Was haben Occupy, die spanischen Indignados und der arabische Frühling gemeinsam? Was verbindet die Demokratiebewegung im Iran mit dem Kampf in Syrien? Wo sind die Berührungspunkte zwischen den ukrainischen Oben Ohne-Aktivistinnen von Femen und den oppositionellen Protesten in Ägypten?
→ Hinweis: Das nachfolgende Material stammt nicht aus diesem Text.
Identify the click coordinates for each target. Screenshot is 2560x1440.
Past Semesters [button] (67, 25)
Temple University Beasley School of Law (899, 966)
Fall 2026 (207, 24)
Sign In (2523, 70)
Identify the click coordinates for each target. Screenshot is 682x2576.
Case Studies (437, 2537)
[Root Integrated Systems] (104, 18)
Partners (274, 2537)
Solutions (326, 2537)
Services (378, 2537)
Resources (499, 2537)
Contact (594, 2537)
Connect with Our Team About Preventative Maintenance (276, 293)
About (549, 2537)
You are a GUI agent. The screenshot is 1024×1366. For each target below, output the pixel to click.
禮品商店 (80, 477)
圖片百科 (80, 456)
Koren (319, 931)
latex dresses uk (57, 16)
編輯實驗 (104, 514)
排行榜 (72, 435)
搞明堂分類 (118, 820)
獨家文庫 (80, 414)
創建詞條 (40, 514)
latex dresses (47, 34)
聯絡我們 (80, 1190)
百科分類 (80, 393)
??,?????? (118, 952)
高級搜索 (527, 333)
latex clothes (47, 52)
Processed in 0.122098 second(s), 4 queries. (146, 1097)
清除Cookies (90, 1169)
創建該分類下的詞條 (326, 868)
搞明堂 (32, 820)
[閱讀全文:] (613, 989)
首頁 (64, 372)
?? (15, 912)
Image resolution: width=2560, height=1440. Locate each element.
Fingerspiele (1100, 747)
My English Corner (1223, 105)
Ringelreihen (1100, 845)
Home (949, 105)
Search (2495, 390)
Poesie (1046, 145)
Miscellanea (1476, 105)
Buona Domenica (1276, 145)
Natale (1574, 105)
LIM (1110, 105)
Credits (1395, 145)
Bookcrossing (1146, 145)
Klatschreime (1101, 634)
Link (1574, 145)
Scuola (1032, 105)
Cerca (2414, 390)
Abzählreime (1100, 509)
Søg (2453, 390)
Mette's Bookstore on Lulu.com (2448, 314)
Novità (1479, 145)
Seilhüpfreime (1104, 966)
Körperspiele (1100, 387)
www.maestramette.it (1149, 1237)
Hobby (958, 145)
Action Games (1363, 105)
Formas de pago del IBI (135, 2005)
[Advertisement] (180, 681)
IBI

Die Gründe für den Protest sind in jedem Land ganz unterschiedlich, aber die kreativen gewaltfreien Taktiken sind sehr ähnlich und inspirieren sich gegenseitig auf überraschende Weise.
Als roten Faden zeigt «Everyday Rebellion» die unkonventionellsten und kreativsten Methoden von Widerstand und stellt das Leben und Arbeiten von Aktivisten rund um den Globus vor, die oftmals das eigene Leben im Kampf um eine bessere Zukunft riskieren. Der Film ist eine Hommage an die Kraft und die Macht, die zivilem Ungehorsam und den kreativen, gewaltfreien Protestformen weltweit innewohnt. Ein hoffnungsvolles und mitreissendes Filmexperiment.
«Wir kamen um zu helfen» reflektiert die Geschichte der Schweizer Entwicklungshilfe in Ruanda von 1960 bis zum Genozid 1994. Der Film basiert auf Erzählungen der ehemaligen ruandischen und Schweizer Mitarbeiter zweier erfolgreicher Projekte, der Verkaufsgenossenschaft TRAFIPRO und der Banque Populaire.
Ruanda 1973 – eines Morgens fand sich an den Eingangstüren der Schweizer Entwicklungshilfe eine Liste mit Namen von Tutsis, die per sofort aus der Verkaufsgenossenschaft TRAFIPRO entlassen wurden. Die Schweizer Entwicklungshelfer waren empört über diese rassistische Massnahme, doch keiner wehrte sich, weil keiner das erfolgreiche Entwicklungsprojekt gefährden wollte.
20 Jahre später wiederholte sich diese Geschichte und mündete in einen Genozid von über 800’000 Menschen. Erst diese Katastrophe führte zu einer Neuorientierung der Schweizer Entwicklungshilfe und ihrem temporären Rückzug aus dem Land.
Diese ruandische Erfahrung war eine harte Bewährungsprobe für die Schweizer Entwicklungshilfe, und der Film stellt Fragen nach den Möglichkeiten und Grenzen von Entwicklungshilfe im Kontext einer grossen politischen Krise.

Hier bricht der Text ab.